Problem statement: Only the lines holding "Expand" are wanted. Copy every one from the records below.

Given information:
____________________

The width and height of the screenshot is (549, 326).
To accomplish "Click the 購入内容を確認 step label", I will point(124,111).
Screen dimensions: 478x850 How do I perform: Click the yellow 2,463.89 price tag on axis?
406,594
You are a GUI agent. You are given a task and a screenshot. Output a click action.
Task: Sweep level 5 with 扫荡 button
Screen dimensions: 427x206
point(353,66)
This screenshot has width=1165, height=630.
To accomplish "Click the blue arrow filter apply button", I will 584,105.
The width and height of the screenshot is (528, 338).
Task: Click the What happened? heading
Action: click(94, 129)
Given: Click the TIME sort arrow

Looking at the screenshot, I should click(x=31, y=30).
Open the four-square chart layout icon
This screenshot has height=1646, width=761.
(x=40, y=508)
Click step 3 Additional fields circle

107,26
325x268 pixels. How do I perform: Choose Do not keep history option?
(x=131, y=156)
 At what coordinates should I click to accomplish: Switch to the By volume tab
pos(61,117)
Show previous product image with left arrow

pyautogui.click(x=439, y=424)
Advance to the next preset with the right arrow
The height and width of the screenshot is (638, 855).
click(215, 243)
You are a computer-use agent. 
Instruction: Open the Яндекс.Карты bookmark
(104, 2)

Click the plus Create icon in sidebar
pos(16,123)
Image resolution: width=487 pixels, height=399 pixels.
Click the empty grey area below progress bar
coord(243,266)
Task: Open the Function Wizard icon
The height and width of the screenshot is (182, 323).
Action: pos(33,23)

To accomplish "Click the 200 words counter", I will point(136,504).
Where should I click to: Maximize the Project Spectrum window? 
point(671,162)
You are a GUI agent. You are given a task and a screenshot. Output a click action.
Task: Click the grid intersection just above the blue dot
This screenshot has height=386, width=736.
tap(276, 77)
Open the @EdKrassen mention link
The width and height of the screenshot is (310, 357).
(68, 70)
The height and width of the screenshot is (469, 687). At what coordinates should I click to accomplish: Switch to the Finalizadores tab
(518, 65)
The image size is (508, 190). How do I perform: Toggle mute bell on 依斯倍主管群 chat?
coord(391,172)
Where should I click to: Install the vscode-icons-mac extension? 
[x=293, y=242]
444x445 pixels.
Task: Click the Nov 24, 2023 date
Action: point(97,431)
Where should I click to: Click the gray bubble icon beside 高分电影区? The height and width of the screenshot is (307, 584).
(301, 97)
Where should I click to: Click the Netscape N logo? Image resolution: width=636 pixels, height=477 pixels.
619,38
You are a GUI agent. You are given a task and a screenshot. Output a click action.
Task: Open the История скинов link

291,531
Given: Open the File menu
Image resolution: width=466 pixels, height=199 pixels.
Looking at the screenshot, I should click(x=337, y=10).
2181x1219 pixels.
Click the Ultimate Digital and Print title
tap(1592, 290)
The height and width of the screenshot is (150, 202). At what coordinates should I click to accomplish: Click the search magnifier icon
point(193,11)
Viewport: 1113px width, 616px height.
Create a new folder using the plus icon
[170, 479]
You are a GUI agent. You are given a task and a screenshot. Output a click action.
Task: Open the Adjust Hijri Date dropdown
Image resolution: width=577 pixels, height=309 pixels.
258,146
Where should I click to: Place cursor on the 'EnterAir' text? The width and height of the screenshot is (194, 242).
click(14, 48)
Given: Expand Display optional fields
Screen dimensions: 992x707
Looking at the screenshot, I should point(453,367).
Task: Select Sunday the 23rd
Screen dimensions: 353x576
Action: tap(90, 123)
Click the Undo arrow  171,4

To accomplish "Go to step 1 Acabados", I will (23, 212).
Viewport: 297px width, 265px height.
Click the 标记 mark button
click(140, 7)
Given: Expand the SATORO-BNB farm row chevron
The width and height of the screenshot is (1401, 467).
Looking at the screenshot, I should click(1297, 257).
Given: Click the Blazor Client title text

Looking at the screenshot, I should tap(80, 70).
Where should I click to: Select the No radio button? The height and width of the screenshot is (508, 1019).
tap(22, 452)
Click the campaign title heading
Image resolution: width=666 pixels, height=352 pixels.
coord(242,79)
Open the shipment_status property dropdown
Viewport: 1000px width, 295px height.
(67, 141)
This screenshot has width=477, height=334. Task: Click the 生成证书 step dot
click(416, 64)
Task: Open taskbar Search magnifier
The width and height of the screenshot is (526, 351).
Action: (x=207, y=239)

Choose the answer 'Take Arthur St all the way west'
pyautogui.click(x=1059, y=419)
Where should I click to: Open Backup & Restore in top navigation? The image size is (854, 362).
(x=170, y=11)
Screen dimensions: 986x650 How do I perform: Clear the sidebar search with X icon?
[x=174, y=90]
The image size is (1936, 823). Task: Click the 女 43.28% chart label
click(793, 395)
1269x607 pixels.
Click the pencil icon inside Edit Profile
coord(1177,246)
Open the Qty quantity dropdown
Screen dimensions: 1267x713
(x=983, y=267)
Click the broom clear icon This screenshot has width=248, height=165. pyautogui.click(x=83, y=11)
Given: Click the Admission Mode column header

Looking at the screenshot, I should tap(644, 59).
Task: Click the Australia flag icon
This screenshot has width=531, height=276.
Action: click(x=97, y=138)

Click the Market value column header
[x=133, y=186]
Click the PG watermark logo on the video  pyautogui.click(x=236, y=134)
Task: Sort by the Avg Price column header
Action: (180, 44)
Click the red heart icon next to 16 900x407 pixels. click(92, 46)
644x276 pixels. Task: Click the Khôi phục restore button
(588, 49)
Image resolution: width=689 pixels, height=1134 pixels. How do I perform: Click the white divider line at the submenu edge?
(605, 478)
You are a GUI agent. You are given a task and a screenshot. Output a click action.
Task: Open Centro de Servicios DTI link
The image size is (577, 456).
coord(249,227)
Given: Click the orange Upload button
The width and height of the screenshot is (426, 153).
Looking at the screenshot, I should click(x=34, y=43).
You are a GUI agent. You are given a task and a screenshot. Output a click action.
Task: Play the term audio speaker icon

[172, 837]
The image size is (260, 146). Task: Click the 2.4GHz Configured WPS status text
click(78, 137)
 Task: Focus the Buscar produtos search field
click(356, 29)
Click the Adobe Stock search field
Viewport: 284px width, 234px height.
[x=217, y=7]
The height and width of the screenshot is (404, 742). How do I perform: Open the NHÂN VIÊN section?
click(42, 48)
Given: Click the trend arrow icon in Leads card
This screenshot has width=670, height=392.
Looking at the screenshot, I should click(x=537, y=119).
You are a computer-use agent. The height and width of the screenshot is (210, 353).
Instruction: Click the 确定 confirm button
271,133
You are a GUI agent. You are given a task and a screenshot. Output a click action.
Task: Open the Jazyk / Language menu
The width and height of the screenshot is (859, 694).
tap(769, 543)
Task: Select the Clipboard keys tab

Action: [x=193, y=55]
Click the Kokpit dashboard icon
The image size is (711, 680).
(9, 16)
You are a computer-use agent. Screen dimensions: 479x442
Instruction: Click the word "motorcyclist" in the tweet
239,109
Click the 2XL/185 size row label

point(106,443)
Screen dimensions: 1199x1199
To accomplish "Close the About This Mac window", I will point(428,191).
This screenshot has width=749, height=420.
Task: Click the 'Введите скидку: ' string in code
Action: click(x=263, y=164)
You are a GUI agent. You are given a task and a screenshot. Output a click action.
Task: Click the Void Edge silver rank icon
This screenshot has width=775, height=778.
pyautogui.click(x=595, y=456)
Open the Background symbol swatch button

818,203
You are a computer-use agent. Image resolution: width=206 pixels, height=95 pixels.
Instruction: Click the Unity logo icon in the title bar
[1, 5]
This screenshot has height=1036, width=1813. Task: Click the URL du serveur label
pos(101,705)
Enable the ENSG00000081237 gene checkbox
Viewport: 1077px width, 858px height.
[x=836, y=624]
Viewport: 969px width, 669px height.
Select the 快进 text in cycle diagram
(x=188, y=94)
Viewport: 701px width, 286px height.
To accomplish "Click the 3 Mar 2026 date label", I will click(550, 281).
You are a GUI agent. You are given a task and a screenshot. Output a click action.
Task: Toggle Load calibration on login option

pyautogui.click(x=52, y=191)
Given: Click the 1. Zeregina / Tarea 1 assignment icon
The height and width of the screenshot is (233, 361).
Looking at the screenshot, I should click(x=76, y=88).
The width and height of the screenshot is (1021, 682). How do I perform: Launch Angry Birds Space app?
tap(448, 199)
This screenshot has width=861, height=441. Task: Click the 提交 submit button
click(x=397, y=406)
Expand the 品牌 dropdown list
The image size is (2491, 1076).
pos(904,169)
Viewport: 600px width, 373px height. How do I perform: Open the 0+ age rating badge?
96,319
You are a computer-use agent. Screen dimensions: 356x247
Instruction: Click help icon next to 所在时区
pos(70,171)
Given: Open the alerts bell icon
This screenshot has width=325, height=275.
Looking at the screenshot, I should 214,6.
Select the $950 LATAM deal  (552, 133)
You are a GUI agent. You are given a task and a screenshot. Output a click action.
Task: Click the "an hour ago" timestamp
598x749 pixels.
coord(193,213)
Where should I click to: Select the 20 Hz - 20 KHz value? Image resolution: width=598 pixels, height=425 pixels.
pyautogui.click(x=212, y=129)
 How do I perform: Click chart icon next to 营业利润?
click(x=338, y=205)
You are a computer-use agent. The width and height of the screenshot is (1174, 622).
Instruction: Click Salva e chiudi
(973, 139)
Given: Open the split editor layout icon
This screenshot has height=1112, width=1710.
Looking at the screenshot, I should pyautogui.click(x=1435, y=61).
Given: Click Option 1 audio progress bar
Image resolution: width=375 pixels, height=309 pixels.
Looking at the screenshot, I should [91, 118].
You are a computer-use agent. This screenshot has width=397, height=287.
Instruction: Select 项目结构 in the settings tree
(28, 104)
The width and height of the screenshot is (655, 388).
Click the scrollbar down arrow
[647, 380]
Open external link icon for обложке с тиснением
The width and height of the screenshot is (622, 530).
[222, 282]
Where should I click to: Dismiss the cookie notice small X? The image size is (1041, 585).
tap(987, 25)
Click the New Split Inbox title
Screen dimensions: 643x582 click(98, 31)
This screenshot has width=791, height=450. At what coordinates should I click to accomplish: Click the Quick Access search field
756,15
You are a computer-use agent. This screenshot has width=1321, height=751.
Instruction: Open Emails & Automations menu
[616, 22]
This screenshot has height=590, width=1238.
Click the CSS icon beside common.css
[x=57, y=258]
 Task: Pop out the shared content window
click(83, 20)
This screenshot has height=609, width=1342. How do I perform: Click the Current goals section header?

____________________

Final answer:
Given: Expand Display optional fields
Given: Expand the SATORO-BNB farm row chevron
Expand the 品牌 dropdown list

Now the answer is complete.